Tschoepe: Wir brauchen unbedingt Lehrkräfte, die wissen, wie man richtig damit umgeht. Das können viele Lehrkräfte aber nicht. Beutgen: Nicht, dass wir falsch verstanden werden. Wir sagen nicht, die Lehrer seien zu dumm. Nein, sie müssen nur mehr Zeit eingeräumt bekommen, sich auf dem Gebiet fortbilden zu können. Und an Zeit mangelt es. Und auch an Lehrern. Übrigens in allen Schulformen.

Was läuft da schief?

Beutgen: Ich glaube, das Interesse bei jungen Leuten ist immer noch da, Lehrer werden zu wollen. Aber viele schreckt der immense Stress ab, sie sind ja heute nicht nur Lehrer, sondern auch Verwalter. Ich glaube, die Anforderungen an Lehrer sind enorm gestiegen.Tschoepe: Ich denke, auch die Kommunikation zwischen Lehrern und Eltern ist heute deutlich schwieriger als früher. Dazu kommt, dass Lehrern oftmals wenig Respekt entgegengebracht wird. Das spricht sich natürlich herum. Da müssen wir uns als Eltern auch selbst an die Nase packen. Beutgen: Ja, früher hätten Eltern doch niemals Lehrer abends um 22, 23 Uhr angerufen. Das findet heute aber statt. Da fehlt es oftmals an einer gesunden Distanz und an Rücksicht. Das ist aber nicht nur ein Problem zwischen Lehrern und Eltern. Das ist aus meiner Sicht insgesamt ein gesellschaftliches Problem.

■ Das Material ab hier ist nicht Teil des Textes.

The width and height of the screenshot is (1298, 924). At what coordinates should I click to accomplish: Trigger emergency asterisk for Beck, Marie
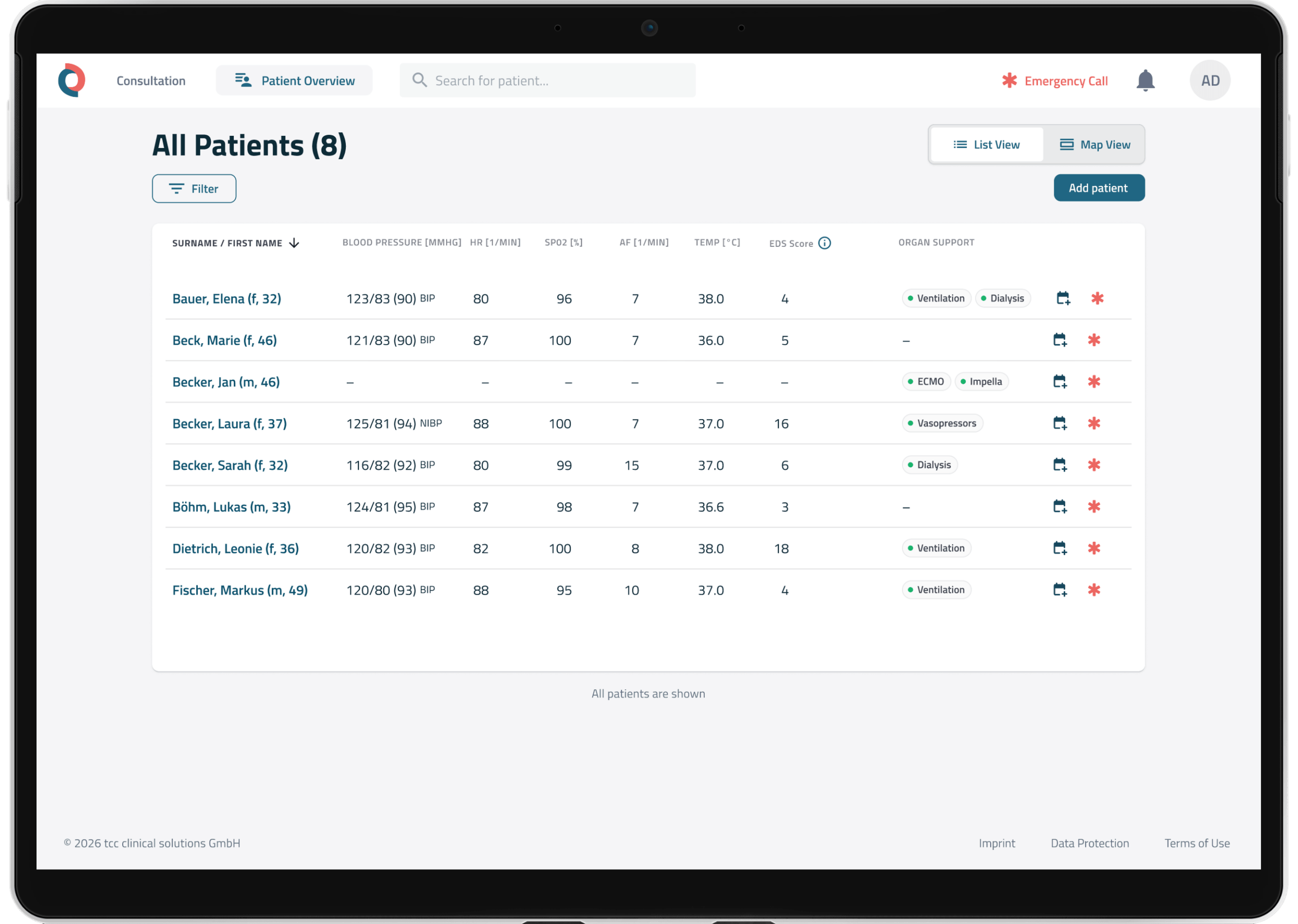coord(1094,340)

Sie haben einen Wunsch frei. Was wünschen Sie sich?

Beutgen: Ich wünsche mir, dass allen Ebenen bewusst wird, was Mitwirkung wirklich heißt. Eltern sind kein lästiges Übel, sondern sie wollen als ernstzunehmende Partner die Schule mitgestalten.Tschoepe: Das wäre auch mein Wunsch. Wir Eltern wollen konstruktiv an den Verbesserungen in unserem Schulsystem mitwirken.